• Herkes anlaşılamamaktan ve anlamamaktan yakınıyor. Bunun sebebine odaklanmak veya çözüm bulmak yerine, ne yazık ki sürekli kendimizi referans merkezi olarak alıyor ve “Niye böyle yapıyor ki?” “Ben olsam böyle yapmazdım!” diyerek, anlamak yerine yargılamayı tercih ediyoruz. Herkesin özgün birer birey olduğunu kabullen(e)miyoruz. Ama bilgisayardan aynı zamanda kahve de yapmasını ya da ütümüzün bulaşıkları da yıkayabilmesini istemiyoruz çünkü kapasitelerini ve kullanım alanlarını biliyor ve beklentimizi buna göre sınırlıyoruz.

  • Bebek olarak dünyaya geldiğimizde bizim de yanımızda bir içerik rehberi gelseydi ne kadar güzel olurdu, öyle değil mi? Çevremiz ama özellikle en başta kendimiz için yaşamda ne kadar büyük kolaylık sağlardı. Satın aldığımız birçok ürünün kullanma kılavuzu varken hatta içerik bilgileri ve bir kısmında son kullanma tarihleri bile varken, insanların ne kullanma kılavuzu ne de tasarım içeriklerine dair hiçbir ön bilgi yok.

    Sonsuza kadar insan kadar muazzam bir makina icat edilmeyecek, o yüzden standart bir içerik paketi hazırlamak mümkün değil elbette ama bunu çözümleyebiliriz. Dünyada yaklaşık 7.4 milyar insanın hepsi birbirinden farklı, herkes tek ve özel. Herkesin yazılımı, içeriği diğer tek bir kişi ile bile aynı değil. Peki ne yapacağız? Nasıl anlaşılır olacağız? Nasıl daha çok anlayacağız çevremizdekileri?

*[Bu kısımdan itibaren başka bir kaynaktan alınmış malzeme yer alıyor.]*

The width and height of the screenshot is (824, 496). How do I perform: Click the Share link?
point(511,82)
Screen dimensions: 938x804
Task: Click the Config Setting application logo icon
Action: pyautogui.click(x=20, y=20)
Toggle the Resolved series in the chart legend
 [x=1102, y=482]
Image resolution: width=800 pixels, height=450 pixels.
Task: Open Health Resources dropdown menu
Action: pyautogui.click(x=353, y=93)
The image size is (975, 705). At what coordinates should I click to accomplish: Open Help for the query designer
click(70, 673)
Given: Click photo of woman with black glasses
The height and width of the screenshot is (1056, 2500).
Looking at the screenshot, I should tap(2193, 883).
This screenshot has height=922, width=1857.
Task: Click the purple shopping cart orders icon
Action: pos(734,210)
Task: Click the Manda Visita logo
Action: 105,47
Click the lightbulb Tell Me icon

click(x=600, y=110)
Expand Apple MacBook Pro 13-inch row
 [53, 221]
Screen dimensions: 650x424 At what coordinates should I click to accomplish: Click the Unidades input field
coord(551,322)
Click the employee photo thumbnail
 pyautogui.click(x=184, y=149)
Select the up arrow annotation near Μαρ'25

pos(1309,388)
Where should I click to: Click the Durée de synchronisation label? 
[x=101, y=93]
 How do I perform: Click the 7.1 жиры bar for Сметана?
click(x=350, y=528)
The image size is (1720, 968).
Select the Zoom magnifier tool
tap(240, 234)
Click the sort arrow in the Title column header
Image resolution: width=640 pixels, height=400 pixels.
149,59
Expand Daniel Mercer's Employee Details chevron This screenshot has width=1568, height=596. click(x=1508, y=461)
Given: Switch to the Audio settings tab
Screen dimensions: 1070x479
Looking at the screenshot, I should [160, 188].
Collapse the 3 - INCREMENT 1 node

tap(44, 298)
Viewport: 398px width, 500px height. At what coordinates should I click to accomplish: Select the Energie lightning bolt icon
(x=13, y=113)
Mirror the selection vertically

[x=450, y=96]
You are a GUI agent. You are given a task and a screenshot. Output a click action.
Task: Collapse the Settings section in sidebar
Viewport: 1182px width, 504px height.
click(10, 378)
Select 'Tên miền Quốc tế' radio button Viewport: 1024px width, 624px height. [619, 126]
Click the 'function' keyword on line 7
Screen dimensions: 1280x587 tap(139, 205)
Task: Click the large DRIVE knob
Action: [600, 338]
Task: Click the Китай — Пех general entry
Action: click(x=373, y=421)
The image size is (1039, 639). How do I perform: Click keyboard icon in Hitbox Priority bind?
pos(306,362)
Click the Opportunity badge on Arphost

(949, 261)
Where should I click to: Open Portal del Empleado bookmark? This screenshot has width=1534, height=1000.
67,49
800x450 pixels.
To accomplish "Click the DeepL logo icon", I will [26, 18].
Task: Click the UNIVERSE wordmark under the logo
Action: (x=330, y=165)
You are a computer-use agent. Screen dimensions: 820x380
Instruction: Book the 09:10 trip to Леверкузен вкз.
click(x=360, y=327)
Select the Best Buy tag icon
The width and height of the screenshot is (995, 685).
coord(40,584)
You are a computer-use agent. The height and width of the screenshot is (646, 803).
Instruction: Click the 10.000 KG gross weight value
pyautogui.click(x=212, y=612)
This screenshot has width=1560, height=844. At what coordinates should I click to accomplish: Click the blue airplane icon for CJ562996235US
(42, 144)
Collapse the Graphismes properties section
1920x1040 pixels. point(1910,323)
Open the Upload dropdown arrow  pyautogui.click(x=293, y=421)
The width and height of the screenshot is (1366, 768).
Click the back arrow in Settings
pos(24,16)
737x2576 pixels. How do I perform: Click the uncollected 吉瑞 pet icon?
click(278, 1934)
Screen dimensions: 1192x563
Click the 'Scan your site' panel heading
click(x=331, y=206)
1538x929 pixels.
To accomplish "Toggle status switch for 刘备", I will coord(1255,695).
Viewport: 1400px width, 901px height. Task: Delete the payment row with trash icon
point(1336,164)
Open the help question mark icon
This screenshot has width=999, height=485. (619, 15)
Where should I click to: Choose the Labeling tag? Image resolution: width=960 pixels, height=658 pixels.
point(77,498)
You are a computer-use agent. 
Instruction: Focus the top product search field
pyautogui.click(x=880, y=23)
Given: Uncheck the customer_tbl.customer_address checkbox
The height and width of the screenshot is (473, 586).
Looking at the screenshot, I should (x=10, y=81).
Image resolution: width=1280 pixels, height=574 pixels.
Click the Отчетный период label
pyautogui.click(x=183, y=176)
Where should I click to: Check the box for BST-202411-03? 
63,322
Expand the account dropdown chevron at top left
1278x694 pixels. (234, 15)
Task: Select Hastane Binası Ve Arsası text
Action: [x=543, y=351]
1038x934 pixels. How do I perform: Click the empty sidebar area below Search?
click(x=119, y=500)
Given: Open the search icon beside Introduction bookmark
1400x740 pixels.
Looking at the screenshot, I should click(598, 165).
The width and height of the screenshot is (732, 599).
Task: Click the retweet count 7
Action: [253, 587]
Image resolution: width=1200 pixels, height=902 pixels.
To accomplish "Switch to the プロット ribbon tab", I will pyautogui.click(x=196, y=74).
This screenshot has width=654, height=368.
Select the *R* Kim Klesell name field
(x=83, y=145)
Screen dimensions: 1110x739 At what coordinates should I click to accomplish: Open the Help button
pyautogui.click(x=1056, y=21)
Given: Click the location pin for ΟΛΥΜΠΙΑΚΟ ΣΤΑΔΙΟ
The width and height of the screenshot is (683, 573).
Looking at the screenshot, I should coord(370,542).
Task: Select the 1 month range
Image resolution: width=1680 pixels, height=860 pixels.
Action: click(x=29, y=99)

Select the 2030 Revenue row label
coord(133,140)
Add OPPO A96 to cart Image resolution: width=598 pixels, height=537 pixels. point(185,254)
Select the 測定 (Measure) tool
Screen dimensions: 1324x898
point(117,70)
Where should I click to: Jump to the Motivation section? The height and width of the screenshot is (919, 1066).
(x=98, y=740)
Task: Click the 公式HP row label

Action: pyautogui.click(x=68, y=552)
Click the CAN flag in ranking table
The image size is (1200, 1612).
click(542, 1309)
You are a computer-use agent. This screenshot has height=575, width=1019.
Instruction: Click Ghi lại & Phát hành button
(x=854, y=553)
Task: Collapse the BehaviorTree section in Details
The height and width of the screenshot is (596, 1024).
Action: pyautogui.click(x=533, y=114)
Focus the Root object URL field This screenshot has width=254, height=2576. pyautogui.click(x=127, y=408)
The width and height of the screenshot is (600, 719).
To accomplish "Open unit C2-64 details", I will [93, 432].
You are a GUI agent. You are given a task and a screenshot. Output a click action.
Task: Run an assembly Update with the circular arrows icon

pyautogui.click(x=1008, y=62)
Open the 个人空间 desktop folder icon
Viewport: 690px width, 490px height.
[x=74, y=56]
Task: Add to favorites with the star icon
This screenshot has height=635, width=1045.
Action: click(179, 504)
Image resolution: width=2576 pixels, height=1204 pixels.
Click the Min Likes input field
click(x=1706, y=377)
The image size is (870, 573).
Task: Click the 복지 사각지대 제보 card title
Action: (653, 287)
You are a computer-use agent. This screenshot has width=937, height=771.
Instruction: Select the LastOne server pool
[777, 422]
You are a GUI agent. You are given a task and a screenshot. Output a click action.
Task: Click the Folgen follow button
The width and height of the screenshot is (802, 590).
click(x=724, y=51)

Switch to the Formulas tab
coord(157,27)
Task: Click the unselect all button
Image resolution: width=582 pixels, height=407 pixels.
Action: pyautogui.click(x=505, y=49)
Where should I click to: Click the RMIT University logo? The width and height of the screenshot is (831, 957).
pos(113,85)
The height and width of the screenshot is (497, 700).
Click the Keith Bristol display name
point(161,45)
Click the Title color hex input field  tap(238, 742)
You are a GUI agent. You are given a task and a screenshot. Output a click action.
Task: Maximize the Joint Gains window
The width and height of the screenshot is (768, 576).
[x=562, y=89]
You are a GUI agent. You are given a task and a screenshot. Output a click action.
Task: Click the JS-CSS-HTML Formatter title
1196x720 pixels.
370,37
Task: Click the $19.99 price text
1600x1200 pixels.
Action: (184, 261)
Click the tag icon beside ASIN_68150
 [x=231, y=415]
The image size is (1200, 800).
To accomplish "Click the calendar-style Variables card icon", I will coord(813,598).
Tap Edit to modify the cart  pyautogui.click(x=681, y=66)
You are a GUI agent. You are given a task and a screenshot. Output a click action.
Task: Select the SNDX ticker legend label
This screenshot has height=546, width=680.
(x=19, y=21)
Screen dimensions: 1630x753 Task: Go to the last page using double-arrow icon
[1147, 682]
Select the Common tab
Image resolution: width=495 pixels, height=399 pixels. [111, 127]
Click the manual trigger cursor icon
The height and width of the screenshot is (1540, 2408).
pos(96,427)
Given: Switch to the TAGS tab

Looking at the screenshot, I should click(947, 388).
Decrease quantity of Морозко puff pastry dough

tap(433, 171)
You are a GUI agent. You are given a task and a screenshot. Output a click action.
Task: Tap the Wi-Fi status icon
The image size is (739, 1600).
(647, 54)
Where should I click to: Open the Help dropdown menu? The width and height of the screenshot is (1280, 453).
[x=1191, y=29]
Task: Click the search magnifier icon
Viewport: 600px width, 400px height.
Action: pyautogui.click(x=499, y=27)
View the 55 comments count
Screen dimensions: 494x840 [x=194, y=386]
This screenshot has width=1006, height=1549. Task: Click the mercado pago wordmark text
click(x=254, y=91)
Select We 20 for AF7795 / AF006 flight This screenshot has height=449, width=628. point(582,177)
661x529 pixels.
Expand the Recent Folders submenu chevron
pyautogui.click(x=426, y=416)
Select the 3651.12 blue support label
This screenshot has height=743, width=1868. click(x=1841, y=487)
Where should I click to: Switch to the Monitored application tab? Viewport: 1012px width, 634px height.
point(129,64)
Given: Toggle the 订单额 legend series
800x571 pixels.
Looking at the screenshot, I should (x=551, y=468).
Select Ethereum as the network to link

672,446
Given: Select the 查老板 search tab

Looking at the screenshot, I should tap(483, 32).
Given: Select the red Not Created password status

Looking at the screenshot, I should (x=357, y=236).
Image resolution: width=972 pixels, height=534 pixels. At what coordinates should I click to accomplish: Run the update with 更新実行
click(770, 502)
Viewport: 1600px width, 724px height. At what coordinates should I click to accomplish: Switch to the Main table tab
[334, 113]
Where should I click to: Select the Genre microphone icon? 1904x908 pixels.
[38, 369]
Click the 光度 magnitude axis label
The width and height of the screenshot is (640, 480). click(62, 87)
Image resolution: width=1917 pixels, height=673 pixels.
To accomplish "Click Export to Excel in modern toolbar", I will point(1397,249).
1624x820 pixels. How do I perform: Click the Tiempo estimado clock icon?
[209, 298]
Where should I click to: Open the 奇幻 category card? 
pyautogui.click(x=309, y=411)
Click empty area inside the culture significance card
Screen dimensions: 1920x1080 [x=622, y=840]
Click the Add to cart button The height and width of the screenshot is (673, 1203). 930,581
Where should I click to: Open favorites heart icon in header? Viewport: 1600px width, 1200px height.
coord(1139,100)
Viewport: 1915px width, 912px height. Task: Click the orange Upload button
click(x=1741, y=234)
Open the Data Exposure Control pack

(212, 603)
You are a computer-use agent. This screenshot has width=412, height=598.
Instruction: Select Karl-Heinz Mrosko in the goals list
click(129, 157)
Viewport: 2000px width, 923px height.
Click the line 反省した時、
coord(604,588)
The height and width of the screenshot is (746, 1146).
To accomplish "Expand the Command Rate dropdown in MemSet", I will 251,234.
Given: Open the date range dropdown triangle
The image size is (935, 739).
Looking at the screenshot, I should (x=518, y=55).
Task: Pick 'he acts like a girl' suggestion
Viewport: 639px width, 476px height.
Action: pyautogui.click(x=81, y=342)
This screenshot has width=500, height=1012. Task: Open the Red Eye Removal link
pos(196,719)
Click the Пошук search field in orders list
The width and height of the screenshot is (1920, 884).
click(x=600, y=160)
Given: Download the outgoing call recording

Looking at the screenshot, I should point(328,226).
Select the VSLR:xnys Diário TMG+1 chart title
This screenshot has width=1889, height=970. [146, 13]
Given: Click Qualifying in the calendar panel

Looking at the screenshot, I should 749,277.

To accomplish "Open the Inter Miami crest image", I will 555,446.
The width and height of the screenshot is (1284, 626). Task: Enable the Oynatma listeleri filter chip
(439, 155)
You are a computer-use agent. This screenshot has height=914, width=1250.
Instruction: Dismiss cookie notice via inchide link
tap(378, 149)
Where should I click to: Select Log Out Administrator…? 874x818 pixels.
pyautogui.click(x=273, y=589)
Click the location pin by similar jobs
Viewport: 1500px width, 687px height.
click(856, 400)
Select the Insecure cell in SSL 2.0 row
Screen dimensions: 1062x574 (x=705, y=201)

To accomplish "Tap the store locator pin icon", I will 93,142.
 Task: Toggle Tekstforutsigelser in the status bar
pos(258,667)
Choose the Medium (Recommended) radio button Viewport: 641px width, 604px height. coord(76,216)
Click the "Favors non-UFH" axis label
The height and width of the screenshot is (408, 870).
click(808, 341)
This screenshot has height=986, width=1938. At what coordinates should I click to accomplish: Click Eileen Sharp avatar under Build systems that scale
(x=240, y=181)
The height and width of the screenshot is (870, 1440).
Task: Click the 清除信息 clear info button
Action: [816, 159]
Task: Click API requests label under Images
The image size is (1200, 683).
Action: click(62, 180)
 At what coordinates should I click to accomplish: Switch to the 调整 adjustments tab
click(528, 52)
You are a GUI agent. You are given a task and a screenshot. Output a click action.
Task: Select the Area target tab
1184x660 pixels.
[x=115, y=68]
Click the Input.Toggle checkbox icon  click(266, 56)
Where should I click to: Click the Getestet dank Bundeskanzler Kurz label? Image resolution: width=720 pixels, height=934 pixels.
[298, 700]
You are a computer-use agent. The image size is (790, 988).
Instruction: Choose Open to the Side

    Şimdi düşünün ve kendinizi dinleyin! Kendinizi ne kadar tanıyorsunuz? Ne kadar kendiniz gibi davranıyorsunuz? Çok uzağa gitmeyin, sosyal medyada bile ne kadar kendinizsiniz? Yemeklerinizi, sosyalleşmelerinizi, çocuklarınızla olan anılarınızı paylaşmanın güzelliği kadar hüzünlerinizi ve gerçek duygularınızı aktarabiliyor musunuz?

  • Ne yazık ki çevre standartlarına göre yaşamımızı biçimlendiriyoruz ve çoğunlukla ideal genel kabule göre şekil alıyoruz. Kira da otururken lüks arabalar satın alan ya da ekonomik gücü yeterli olmadığı için “Ben öyle lüks yerleri sevmiyorum” diye cümleler kuran kişiler çevremizde hiç de az değildir. Hapşırmaya bile çekinip hapşırığını yutan ne çok insan vardır, bilirsiniz. Bunun bile bir çok kişide farklı bir anlamı ifade ettiğini biliyor musunuz?

    Bir çoğumuzun kökü, köy hayatı kökünden gelmesine rağmen bunu bile söylerken çekiniriz. Oysa ki köy; üretim demektir, özgürlüktür, özgünlüktür, doğaldır, şekillendirilmeye protesto yaşamlardır. Metropoller tüketimdir, bağımlılıktır ve sınırlı yaşamlardır. Herkes sağlıklı, asilzade, zeki, becerikli olmak zorunda değil. Aynı şey yeteneklerimiz için de geçerli. Ne kadar yeteneklerimizin farkındayız? Hangi konularda becerikli olabilme potansiyelimizi hiçe sayarak kendimize büyük haksızlıklar yapıyoruz. Soyağacınızı elinizle çizseniz, ağacın dallarına ailenizin mesleklerini yazsanız bile göreceksiniz ki bir çok kimse ailesinin meslek gruplarını ve/veya benzerlerini seçmiş ya da seçtirilmiş. Özgür ruh veya yeteneği ile farklı yollar çizen insan sayısı o kadar az ki!

  • Kendimizi tanımak çok da kolay bir şey değildir. Çünkü tanımak demek zaaflarımızı, zayıflıklarımızı, egolarımızı, arzularımızı, kıskançlıklarımızı, hırslarımızı doğru tarif edebilmektir. Kendi tasarımımızı kabul etmek ve eksiklerimizi bilmek ama öncelikle kabul etmek zordur. Basit bir egzersize var mısınız?

    Kendinize dürüstçe şunları sorun;

    “Ben başkası olsaydım kendimi sevgili/eş olarak seçer onu kaybetmemek için mücadele eder miydim?”

    “İyi bir param olsaydı ve yine başkası olsaydım kendimi iş ortağı olarak seçer sonuna kadar güvenir miydim?

    ” ”Ne kadar ilham verebiliyorum çevreme?”

    "Keşfedilmemiş ne kadar yeteneği içimde barındırıyorum?"

    "Ne kadar huzur yayıyorum etrafıma?"

    "Ne kadar sırdaşım?" vb. soruları sıralayın.

    Ne kadar dürüstsünüz öz benliğinize? Ne kadar barışıksınız kendinizle? Hiç kendimize yolculuk yaptık mı? Dürüstçe!

  • Bir durumu doğru tespit edebilmenin en başlıca kuralları o durumun dışında kalabilmektir. Kendimize dışardan bakmaya, objektif değerlendirmeye, cesaret gösterip kendi yaradılış ve yetiştiriliş biçimimize ait özgün tasarımımızı kabullenmeye başlarsak hayatımız daha kolay olabilir mi acaba? Ne dersiniz?